- To do
Please copy the records below word for word, leaving out the pictures.

- Given data
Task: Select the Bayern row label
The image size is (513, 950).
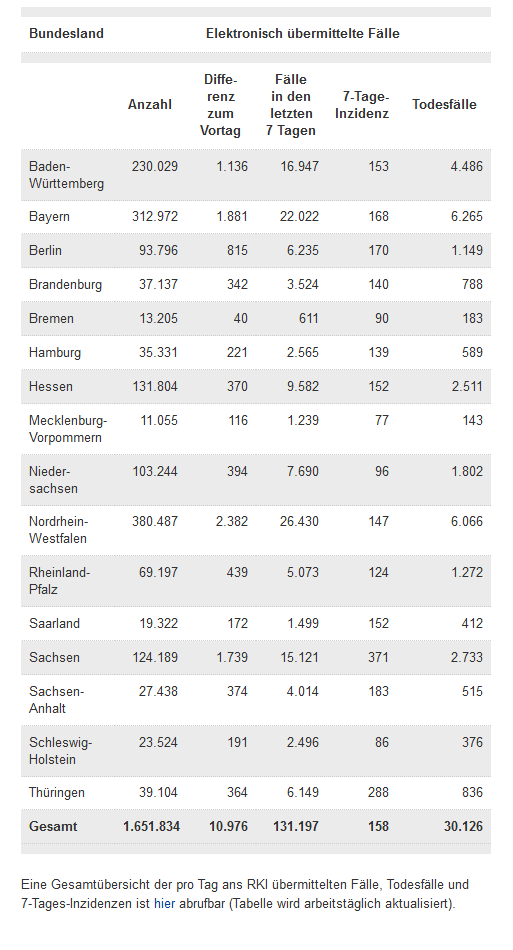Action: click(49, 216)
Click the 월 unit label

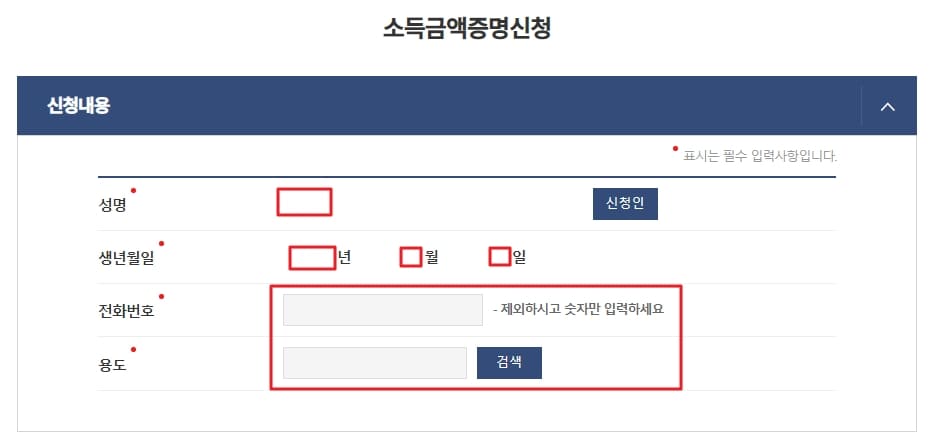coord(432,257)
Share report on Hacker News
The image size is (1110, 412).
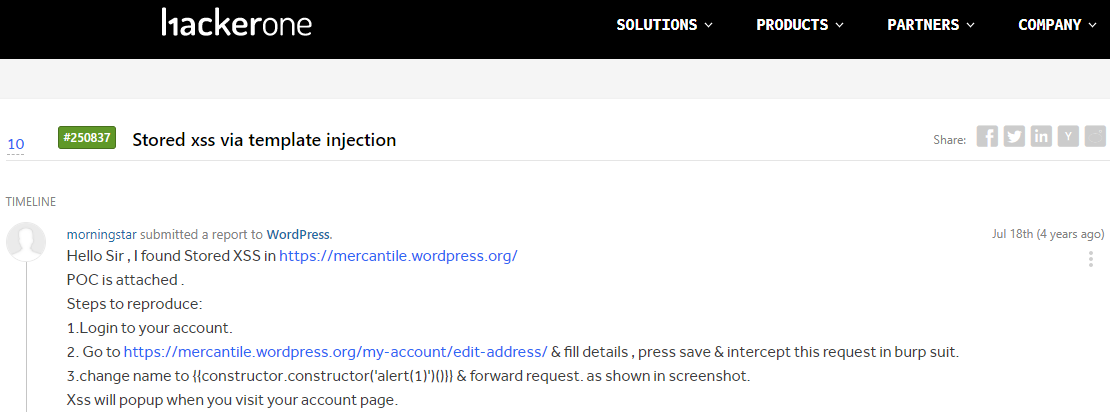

- Result below
Task: Select the Bayern row label
The image size is (513, 950).
Action: click(49, 216)
Click the 월 unit label

coord(432,257)
Share report on Hacker News
The image size is (1110, 412).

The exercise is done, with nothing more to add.